- Z uwagi na dobre efekty obowiązywania uchwały o tzw. nocnej prohibicji na chwilę obecną w Krakowie nie jest planowane wprowadzenie kolejnych ograniczeń w prowadzeniu sprzedaży napojów alkoholowych – mówi Tomasz Popiołek, dyrektor Wydziału Spraw Administracyjnych Urzędu Miasta Krakowa.
Stacje paliw bez mocniejszych trunków. Działania samorządów zgodne z prawem
Alkohol na toruńskich stacjach paliw tylko poniżej 4,5 proc. Taką uchwałę już w 2017 roku podjęli miejscowi radni. Z zakazu wyłączono lokale gastronomiczne usytuowane na terenie stacji, ale w odrębnych, wolnostojących budynkach przeznaczonych na gastronomię i hotelowo-gastronomicznych.

• • • •

§ Zadania do wykonania
A – W którym roku według tekstu o ograniczeniach sprzedaży alkoholu toruńscy radni podjęli uchwałę w sprawie stacji paliw?
B – Przepisz fragment listingu od jego początku do wiersza zawierającego "What do you see at coordinates (974, 71)" włącznie, zmieniając "The image size is" na "The screenshot size is". Reszta ma pozostać bez zmian, a w odpowiedzi mają się znaleźć wyłącznie te wiersze.
Tekst i listing nie mają ze sobą związku.

• • • •

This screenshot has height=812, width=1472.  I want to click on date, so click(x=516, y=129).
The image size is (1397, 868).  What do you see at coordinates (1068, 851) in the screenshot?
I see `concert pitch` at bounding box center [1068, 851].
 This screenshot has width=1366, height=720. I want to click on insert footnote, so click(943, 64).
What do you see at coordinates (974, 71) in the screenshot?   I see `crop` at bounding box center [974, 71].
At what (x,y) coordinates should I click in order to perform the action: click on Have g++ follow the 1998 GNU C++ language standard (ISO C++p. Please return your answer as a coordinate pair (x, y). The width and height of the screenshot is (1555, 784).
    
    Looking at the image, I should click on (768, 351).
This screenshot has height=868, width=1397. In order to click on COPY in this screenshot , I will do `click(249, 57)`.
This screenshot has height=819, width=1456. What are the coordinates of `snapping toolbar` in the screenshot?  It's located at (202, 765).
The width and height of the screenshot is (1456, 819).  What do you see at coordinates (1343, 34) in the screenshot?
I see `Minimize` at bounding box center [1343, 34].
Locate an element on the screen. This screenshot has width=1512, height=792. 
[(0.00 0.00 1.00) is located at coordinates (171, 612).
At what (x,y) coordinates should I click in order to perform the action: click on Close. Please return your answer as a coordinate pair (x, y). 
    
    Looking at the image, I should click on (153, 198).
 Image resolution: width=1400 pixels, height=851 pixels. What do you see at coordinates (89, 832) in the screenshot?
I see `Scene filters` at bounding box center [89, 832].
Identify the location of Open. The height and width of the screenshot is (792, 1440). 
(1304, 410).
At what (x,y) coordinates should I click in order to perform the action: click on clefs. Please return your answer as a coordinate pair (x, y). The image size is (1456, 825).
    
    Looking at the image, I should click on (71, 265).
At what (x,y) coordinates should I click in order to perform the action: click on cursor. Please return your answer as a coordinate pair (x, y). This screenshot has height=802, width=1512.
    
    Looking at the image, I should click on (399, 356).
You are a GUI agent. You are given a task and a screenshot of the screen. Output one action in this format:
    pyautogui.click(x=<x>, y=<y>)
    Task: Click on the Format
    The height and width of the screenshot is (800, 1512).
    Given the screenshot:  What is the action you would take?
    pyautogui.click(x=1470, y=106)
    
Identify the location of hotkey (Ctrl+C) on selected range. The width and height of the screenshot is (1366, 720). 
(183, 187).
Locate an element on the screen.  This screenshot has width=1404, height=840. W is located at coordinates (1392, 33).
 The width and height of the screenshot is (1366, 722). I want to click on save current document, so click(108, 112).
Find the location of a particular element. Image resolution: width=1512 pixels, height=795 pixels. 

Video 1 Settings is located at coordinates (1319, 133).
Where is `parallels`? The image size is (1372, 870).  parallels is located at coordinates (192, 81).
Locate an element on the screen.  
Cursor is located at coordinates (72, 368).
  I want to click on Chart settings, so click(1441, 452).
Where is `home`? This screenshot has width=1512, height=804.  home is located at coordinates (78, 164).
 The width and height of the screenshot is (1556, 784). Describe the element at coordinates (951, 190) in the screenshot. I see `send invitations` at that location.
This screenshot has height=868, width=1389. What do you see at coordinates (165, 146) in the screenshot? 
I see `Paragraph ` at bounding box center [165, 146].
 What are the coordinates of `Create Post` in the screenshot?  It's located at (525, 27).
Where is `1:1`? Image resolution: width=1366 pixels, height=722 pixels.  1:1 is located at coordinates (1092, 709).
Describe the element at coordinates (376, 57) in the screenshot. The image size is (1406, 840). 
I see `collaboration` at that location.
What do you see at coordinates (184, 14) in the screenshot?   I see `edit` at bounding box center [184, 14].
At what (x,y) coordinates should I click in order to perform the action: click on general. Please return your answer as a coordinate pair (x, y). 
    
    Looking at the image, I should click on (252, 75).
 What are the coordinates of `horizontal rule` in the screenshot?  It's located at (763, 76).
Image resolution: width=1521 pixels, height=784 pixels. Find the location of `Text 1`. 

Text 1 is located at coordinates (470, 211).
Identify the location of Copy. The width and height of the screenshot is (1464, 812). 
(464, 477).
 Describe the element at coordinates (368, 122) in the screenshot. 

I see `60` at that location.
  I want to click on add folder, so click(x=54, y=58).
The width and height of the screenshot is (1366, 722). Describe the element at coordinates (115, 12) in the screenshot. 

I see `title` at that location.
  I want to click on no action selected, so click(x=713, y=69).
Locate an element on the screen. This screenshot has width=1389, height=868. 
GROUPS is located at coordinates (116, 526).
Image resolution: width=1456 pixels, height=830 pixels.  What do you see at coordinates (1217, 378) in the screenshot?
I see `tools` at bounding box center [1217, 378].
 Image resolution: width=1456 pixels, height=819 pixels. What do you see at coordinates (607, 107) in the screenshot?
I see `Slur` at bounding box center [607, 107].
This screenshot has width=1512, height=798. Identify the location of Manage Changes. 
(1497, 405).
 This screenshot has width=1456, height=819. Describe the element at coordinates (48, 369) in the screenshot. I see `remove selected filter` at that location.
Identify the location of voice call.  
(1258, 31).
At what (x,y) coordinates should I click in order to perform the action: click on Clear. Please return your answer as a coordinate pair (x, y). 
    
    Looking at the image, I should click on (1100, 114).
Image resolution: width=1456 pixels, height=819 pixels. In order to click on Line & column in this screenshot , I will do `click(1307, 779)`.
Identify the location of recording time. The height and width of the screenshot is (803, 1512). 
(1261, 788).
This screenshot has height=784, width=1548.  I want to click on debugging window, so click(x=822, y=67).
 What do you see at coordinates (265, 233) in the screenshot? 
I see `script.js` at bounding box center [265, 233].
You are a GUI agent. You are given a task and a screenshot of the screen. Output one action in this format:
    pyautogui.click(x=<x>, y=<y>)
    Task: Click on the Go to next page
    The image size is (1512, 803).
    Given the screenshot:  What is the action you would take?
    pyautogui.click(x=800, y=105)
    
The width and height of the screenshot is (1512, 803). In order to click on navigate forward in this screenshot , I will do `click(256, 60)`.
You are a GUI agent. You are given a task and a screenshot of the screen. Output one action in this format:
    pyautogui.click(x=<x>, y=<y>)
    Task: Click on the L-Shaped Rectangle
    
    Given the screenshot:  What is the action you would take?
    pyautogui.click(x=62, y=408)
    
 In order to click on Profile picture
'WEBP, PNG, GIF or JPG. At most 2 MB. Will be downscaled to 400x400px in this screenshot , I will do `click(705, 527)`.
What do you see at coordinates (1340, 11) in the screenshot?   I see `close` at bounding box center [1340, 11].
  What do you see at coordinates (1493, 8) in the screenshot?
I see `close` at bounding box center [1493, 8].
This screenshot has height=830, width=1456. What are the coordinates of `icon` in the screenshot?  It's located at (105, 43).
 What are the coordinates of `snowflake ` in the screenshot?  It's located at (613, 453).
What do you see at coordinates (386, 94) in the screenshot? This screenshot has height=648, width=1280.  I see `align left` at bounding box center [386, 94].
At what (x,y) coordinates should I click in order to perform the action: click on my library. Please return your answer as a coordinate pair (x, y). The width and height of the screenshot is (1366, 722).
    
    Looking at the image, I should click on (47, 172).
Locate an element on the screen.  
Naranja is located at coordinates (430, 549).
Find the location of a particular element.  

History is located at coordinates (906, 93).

• • • •

§ Oczekiwane wyniki
A – W 2017 roku.

B –
This screenshot has height=812, width=1472.  I want to click on date, so click(x=516, y=129).
The screenshot size is (1397, 868).  What do you see at coordinates (1068, 851) in the screenshot?
I see `concert pitch` at bounding box center [1068, 851].
 This screenshot has width=1366, height=720. I want to click on insert footnote, so click(943, 64).
What do you see at coordinates (974, 71) in the screenshot?   I see `crop` at bounding box center [974, 71].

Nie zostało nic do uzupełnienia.